EXERCISE INSTRUCTIONS
Lines below containing the word "will" should be copied out.

Pixel coordinate grounding data
= = =

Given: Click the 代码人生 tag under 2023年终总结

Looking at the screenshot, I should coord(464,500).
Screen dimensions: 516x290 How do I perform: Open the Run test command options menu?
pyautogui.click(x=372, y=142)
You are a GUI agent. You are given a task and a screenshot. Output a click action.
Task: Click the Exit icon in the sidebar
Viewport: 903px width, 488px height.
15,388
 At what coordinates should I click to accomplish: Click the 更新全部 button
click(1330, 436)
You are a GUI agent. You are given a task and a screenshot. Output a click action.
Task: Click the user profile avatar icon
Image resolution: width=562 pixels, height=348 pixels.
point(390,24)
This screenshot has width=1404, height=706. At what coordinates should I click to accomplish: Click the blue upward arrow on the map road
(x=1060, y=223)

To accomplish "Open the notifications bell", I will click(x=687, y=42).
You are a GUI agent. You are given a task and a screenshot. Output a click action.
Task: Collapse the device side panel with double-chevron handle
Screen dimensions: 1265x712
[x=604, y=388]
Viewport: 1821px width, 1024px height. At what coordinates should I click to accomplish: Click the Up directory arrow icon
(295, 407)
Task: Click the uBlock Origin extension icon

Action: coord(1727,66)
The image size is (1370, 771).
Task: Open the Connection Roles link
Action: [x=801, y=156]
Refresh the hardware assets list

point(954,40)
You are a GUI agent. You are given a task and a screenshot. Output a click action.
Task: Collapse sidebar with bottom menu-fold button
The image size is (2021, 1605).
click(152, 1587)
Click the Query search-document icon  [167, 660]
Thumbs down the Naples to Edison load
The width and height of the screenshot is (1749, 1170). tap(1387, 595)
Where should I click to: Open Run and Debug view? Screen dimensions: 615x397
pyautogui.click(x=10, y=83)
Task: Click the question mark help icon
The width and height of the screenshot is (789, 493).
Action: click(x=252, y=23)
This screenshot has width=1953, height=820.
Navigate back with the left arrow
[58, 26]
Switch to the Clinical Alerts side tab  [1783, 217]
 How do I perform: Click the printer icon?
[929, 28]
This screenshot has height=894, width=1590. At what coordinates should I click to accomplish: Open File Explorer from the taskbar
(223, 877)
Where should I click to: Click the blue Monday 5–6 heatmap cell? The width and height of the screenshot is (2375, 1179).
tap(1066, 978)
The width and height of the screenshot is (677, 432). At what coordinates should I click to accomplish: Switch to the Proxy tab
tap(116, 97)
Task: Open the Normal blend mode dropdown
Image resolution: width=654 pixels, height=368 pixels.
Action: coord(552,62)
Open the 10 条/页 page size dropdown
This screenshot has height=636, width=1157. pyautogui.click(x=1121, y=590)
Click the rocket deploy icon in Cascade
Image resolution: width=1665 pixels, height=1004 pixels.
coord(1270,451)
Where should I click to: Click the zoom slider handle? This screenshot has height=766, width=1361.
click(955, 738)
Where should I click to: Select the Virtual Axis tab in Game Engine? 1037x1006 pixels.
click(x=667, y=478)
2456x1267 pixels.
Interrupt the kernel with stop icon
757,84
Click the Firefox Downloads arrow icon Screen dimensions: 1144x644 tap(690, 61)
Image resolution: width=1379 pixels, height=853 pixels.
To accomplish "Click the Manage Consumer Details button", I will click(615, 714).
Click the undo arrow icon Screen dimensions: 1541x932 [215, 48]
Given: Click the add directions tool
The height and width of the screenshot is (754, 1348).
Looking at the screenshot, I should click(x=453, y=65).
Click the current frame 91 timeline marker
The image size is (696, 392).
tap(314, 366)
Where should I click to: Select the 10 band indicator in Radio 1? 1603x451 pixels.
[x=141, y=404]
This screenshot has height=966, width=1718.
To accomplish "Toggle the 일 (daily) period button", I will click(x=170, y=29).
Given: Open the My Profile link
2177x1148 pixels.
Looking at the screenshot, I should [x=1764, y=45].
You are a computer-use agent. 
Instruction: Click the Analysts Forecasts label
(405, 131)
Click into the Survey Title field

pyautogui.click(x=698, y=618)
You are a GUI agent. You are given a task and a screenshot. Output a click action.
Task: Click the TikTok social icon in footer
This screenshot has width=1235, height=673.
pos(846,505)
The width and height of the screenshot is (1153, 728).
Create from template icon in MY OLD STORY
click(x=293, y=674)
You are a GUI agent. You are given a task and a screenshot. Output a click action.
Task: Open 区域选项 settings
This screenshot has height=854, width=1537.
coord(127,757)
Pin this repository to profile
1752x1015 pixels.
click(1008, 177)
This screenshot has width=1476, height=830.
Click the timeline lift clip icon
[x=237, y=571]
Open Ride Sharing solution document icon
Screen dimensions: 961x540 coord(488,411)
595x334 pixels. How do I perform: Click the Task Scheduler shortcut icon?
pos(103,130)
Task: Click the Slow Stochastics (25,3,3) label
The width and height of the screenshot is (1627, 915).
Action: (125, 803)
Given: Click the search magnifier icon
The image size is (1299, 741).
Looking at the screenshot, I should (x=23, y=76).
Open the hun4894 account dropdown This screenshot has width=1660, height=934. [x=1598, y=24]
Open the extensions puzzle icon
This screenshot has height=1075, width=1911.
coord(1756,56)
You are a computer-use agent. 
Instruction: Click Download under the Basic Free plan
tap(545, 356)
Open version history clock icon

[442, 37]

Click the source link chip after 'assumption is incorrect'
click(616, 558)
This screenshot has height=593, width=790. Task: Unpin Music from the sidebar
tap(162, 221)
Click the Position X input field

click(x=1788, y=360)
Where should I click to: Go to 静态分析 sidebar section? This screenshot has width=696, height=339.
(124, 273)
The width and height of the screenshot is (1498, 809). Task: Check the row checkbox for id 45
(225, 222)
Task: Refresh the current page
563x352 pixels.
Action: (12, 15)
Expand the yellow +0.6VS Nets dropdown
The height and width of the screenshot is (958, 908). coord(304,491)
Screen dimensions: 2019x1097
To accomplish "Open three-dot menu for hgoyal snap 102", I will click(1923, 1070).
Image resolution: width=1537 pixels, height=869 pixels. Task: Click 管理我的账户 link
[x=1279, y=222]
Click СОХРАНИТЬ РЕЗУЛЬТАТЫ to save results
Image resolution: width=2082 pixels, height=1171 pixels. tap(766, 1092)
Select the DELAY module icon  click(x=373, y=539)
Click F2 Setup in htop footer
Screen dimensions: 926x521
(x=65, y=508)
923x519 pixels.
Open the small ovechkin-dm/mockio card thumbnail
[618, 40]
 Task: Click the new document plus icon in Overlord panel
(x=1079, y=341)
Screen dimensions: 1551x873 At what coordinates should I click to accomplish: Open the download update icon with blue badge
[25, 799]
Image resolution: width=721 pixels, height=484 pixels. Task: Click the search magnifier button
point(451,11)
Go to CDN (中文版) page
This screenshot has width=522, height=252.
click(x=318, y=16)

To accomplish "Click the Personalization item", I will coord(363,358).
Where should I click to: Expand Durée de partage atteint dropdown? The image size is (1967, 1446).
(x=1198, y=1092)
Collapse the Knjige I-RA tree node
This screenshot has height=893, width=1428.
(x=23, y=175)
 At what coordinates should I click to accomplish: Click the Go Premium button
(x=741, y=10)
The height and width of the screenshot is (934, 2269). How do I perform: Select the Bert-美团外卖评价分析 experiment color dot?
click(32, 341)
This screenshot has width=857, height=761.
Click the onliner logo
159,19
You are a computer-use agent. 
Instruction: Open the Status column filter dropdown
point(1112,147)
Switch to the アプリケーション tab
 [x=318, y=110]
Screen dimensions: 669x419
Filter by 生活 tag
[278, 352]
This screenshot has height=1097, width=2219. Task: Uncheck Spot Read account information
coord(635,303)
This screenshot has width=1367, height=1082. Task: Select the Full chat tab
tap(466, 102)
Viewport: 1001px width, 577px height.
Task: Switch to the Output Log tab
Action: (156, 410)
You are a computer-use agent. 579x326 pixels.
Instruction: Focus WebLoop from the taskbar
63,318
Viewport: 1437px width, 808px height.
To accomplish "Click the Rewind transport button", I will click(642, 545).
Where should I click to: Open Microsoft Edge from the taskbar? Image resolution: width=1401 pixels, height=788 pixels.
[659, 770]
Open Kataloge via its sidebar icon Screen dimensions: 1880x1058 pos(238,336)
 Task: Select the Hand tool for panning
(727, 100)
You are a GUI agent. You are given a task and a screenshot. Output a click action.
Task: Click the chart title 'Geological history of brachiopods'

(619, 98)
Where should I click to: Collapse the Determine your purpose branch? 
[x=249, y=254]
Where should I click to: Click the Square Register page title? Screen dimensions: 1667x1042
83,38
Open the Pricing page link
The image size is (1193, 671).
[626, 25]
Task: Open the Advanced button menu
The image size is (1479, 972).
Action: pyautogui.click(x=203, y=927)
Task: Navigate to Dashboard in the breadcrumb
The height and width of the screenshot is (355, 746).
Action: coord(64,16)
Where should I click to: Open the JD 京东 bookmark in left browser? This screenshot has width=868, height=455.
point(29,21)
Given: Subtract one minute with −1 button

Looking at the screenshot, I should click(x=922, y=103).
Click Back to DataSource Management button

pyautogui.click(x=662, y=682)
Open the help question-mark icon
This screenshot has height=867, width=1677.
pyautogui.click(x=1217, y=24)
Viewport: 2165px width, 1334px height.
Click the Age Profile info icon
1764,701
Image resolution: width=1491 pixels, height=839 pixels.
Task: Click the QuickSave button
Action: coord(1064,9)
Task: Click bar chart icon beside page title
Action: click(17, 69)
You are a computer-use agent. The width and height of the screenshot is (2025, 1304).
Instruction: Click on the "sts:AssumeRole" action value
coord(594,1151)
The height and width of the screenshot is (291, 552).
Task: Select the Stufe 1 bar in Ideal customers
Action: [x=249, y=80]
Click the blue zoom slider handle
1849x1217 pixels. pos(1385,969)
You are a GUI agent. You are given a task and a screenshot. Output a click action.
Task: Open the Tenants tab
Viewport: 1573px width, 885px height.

= = =

SOLUTION TO THE EXERCISE
To accomplish "Open the notifications bell", I will click(x=687, y=42).
To accomplish "Click the Manage Consumer Details button", I will click(615, 714).
To accomplish "Toggle the 일 (daily) period button", I will click(x=170, y=29).
To accomplish "Open three-dot menu for hgoyal snap 102", I will click(1923, 1070).
To accomplish "Click the Personalization item", I will coord(363,358).
To accomplish "Click the Rewind transport button", I will click(642, 545).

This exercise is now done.